As a result, I’m in a much better mood. The 18 hours of sunlight a day help and I’ve always loved summer. I’ve instead focused on things like moving the duck coop (it’s a 6x6 metal frame covered in chicken wire, quite easy to migrate around the yard) to a place that makes it easier to coral the ducks, so easy in fact that my son did it himself and I didn’t even notice. I’ve started collecting seed pods for next year. My favorite 81 year old neighbor is watching her lupins like a hawk waiting until the pods are ready for harvest and another neighbor just snipped her exotic purple poppy pods for me when I asked her where I could get that variatal. 
I’m again contemplating what comics project I want to do best. It will take a few more days to see if this one has legs, but I am forever hopeful. Admittedly this would require my daughter letting me get enough sleep, but we’re installing a ceiling fan in her room today, so that should hopefully make a big difference.

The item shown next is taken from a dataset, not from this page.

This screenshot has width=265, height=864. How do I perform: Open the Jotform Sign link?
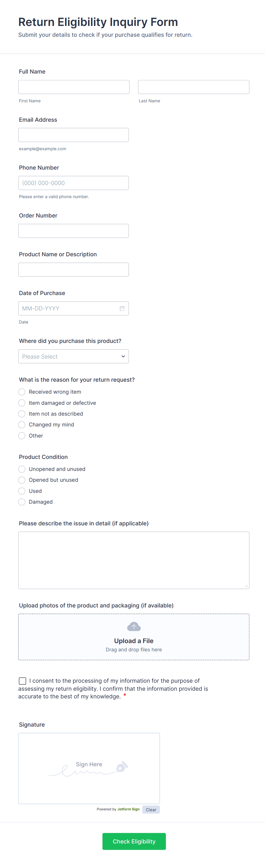point(128,809)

I was struck by the funniest thing at the beach the other day. It greatly saddened me when I moved here to learn that thanks to American media’s insidious creep into global culture, in many places Danes do not bathe topless at the beach any longer. Everyone, including the police, assure me it’s still totally OK, but I haven’t seen a single bare breasted woman on the strand. Even most of the kids are sporting bathing costumes these days. I haven’t been brave enough to buck the trend, though I encourage the kids to enjoy a clothes free beach experience. In fact, this is a current refrain to my daughter when she strips down in some random public place “Hey, Beatrix, this isn’t the beach!” My son loves saying that to her. Anyway, the funny thing is that while people seem to have adopted this American norm, it’s clear that nobody gets the underpinnings of body shaming, lust averting and innate modesty that are supposed to fuel it. It was hard not to laugh as I watch a family strip the kids down to the skin and then realize they didn’t have the bathing suits ready, so the children, maybe ages 6 and 8 were running around buck naked until the parents had prepared their beach niceties to cover them up. I saw an elderly lady sunbathing, top untied, who when she got up seemed to have no interest in doing the intricate modesty dance to secure her top immediately without giving the public a view of what was underneath. As an American, I find it almost as funny as the fact that Danes seem convinced that Halloween is 90% about decorations!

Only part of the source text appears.